**Work to be completed**
Reproduce the records below exactly as they appear.

**Data**
------------------------------------------------------------

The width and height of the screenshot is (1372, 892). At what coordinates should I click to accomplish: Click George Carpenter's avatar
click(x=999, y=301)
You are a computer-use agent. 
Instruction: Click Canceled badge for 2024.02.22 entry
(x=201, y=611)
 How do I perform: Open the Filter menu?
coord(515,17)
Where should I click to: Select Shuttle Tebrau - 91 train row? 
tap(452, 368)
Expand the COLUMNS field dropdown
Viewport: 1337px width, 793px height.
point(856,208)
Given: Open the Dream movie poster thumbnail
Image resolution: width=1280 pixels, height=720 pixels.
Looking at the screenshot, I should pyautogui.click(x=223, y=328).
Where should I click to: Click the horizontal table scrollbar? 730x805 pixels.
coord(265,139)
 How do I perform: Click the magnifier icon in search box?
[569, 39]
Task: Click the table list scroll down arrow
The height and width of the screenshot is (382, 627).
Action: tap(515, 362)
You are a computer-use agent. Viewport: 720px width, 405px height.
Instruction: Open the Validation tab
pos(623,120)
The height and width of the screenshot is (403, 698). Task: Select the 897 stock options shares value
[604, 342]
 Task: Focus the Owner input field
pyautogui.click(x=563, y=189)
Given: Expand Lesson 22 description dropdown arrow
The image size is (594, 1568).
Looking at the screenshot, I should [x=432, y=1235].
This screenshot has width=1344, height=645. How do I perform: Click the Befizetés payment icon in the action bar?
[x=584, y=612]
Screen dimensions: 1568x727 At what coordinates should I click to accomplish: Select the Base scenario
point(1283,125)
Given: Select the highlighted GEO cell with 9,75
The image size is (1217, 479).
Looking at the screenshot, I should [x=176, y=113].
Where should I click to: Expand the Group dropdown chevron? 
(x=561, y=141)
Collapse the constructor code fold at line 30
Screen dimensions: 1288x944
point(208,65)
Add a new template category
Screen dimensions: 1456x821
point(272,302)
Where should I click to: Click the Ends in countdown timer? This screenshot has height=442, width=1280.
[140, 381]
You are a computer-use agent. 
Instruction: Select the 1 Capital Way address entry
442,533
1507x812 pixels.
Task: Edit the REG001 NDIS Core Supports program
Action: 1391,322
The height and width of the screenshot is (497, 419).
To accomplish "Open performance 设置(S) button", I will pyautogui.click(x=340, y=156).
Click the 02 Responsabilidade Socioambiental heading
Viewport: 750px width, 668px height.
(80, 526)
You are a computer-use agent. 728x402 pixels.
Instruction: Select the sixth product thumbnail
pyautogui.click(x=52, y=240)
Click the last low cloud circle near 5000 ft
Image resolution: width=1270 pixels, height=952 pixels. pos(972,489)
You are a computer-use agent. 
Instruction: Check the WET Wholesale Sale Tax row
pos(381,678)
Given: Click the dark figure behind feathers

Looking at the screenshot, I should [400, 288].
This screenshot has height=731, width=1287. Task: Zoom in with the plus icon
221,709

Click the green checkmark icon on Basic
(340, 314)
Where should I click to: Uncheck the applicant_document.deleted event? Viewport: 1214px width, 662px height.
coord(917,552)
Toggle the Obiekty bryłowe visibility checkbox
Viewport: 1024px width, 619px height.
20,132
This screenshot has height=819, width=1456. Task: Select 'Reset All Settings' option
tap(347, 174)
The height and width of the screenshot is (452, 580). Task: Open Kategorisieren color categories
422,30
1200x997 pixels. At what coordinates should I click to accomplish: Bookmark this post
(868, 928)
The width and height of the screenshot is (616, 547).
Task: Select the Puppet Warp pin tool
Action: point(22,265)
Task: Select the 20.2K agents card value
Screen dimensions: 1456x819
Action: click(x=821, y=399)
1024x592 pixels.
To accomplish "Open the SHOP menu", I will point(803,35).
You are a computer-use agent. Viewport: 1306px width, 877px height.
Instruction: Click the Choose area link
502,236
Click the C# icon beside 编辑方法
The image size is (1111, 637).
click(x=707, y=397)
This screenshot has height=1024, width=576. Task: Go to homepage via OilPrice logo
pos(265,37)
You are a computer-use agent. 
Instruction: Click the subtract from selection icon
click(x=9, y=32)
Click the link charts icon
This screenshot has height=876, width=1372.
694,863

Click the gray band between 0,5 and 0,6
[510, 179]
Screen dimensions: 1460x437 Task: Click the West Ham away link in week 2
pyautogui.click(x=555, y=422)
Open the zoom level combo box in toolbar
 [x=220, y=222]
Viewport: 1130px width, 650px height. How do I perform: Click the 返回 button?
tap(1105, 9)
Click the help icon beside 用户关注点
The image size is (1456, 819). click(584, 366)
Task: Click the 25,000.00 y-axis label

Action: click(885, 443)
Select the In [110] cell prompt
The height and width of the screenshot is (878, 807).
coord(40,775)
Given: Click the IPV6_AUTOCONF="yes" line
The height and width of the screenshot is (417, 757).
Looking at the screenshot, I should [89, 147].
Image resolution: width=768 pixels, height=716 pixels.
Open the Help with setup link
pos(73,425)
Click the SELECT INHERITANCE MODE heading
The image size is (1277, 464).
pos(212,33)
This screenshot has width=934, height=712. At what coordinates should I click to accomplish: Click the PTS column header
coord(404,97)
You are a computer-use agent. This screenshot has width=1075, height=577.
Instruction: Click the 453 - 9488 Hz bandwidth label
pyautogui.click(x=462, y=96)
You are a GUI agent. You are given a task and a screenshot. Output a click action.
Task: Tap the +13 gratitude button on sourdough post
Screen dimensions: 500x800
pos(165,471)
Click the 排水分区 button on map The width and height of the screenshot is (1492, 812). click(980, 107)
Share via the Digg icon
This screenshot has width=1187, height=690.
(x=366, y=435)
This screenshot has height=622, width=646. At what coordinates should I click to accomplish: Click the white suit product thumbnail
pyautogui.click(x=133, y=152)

------------------------------------------------------------

**Response for this exercise**
The width and height of the screenshot is (1372, 892). At what coordinates should I click to accomplish: Click George Carpenter's avatar
click(x=999, y=301)
You are a computer-use agent. 
Instruction: Click Canceled badge for 2024.02.22 entry
(x=201, y=611)
 How do I perform: Open the Filter menu?
coord(515,17)
Where should I click to: Select Shuttle Tebrau - 91 train row? 
tap(452, 368)
Expand the COLUMNS field dropdown
Viewport: 1337px width, 793px height.
point(856,208)
Given: Open the Dream movie poster thumbnail
Image resolution: width=1280 pixels, height=720 pixels.
Looking at the screenshot, I should pyautogui.click(x=223, y=328).
Where should I click to: Click the horizontal table scrollbar? 730x805 pixels.
coord(265,139)
 How do I perform: Click the magnifier icon in search box?
[569, 39]
Task: Click the table list scroll down arrow
The height and width of the screenshot is (382, 627).
Action: tap(515, 362)
You are a computer-use agent. Viewport: 720px width, 405px height.
Instruction: Open the Validation tab
pos(623,120)
The height and width of the screenshot is (403, 698). Task: Select the 897 stock options shares value
[604, 342]
 Task: Focus the Owner input field
pyautogui.click(x=563, y=189)
Given: Expand Lesson 22 description dropdown arrow
The image size is (594, 1568).
Looking at the screenshot, I should [x=432, y=1235].
This screenshot has width=1344, height=645. How do I perform: Click the Befizetés payment icon in the action bar?
[x=584, y=612]
Screen dimensions: 1568x727 At what coordinates should I click to accomplish: Select the Base scenario
point(1283,125)
Given: Select the highlighted GEO cell with 9,75
The image size is (1217, 479).
Looking at the screenshot, I should [x=176, y=113].
Where should I click to: Expand the Group dropdown chevron? 
(x=561, y=141)
Collapse the constructor code fold at line 30
Screen dimensions: 1288x944
point(208,65)
Add a new template category
Screen dimensions: 1456x821
point(272,302)
Where should I click to: Click the Ends in countdown timer? This screenshot has height=442, width=1280.
[140, 381]
You are a computer-use agent. 
Instruction: Select the 1 Capital Way address entry
442,533
1507x812 pixels.
Task: Edit the REG001 NDIS Core Supports program
Action: 1391,322
The height and width of the screenshot is (497, 419).
To accomplish "Open performance 设置(S) button", I will pyautogui.click(x=340, y=156).
Click the 02 Responsabilidade Socioambiental heading
Viewport: 750px width, 668px height.
(80, 526)
You are a computer-use agent. 728x402 pixels.
Instruction: Select the sixth product thumbnail
pyautogui.click(x=52, y=240)
Click the last low cloud circle near 5000 ft
Image resolution: width=1270 pixels, height=952 pixels. pos(972,489)
You are a computer-use agent. 
Instruction: Check the WET Wholesale Sale Tax row
pos(381,678)
Given: Click the dark figure behind feathers

Looking at the screenshot, I should [400, 288].
This screenshot has height=731, width=1287. Task: Zoom in with the plus icon
221,709

Click the green checkmark icon on Basic
(340, 314)
Where should I click to: Uncheck the applicant_document.deleted event? Viewport: 1214px width, 662px height.
coord(917,552)
Toggle the Obiekty bryłowe visibility checkbox
Viewport: 1024px width, 619px height.
20,132
This screenshot has height=819, width=1456. Task: Select 'Reset All Settings' option
tap(347, 174)
The height and width of the screenshot is (452, 580). Task: Open Kategorisieren color categories
422,30
1200x997 pixels. At what coordinates should I click to accomplish: Bookmark this post
(868, 928)
The width and height of the screenshot is (616, 547).
Task: Select the Puppet Warp pin tool
Action: point(22,265)
Task: Select the 20.2K agents card value
Screen dimensions: 1456x819
Action: click(x=821, y=399)
1024x592 pixels.
To accomplish "Open the SHOP menu", I will point(803,35).
You are a computer-use agent. Viewport: 1306px width, 877px height.
Instruction: Click the Choose area link
502,236
Click the C# icon beside 编辑方法
The image size is (1111, 637).
click(x=707, y=397)
This screenshot has height=1024, width=576. Task: Go to homepage via OilPrice logo
pos(265,37)
You are a computer-use agent. 
Instruction: Click the subtract from selection icon
click(x=9, y=32)
Click the link charts icon
This screenshot has height=876, width=1372.
694,863

Click the gray band between 0,5 and 0,6
[510, 179]
Screen dimensions: 1460x437 Task: Click the West Ham away link in week 2
pyautogui.click(x=555, y=422)
Open the zoom level combo box in toolbar
 [x=220, y=222]
Viewport: 1130px width, 650px height. How do I perform: Click the 返回 button?
tap(1105, 9)
Click the help icon beside 用户关注点
The image size is (1456, 819). click(584, 366)
Task: Click the 25,000.00 y-axis label

Action: click(885, 443)
Select the In [110] cell prompt
The height and width of the screenshot is (878, 807).
coord(40,775)
Given: Click the IPV6_AUTOCONF="yes" line
The height and width of the screenshot is (417, 757).
Looking at the screenshot, I should [89, 147].
Image resolution: width=768 pixels, height=716 pixels.
Open the Help with setup link
pos(73,425)
Click the SELECT INHERITANCE MODE heading
The image size is (1277, 464).
pos(212,33)
This screenshot has width=934, height=712. At what coordinates should I click to accomplish: Click the PTS column header
coord(404,97)
You are a computer-use agent. This screenshot has width=1075, height=577.
Instruction: Click the 453 - 9488 Hz bandwidth label
pyautogui.click(x=462, y=96)
You are a GUI agent. You are given a task and a screenshot. Output a click action.
Task: Tap the +13 gratitude button on sourdough post
Screen dimensions: 500x800
pos(165,471)
Click the 排水分区 button on map The width and height of the screenshot is (1492, 812). click(980, 107)
Share via the Digg icon
This screenshot has width=1187, height=690.
(x=366, y=435)
This screenshot has height=622, width=646. At what coordinates should I click to accomplish: Click the white suit product thumbnail
pyautogui.click(x=133, y=152)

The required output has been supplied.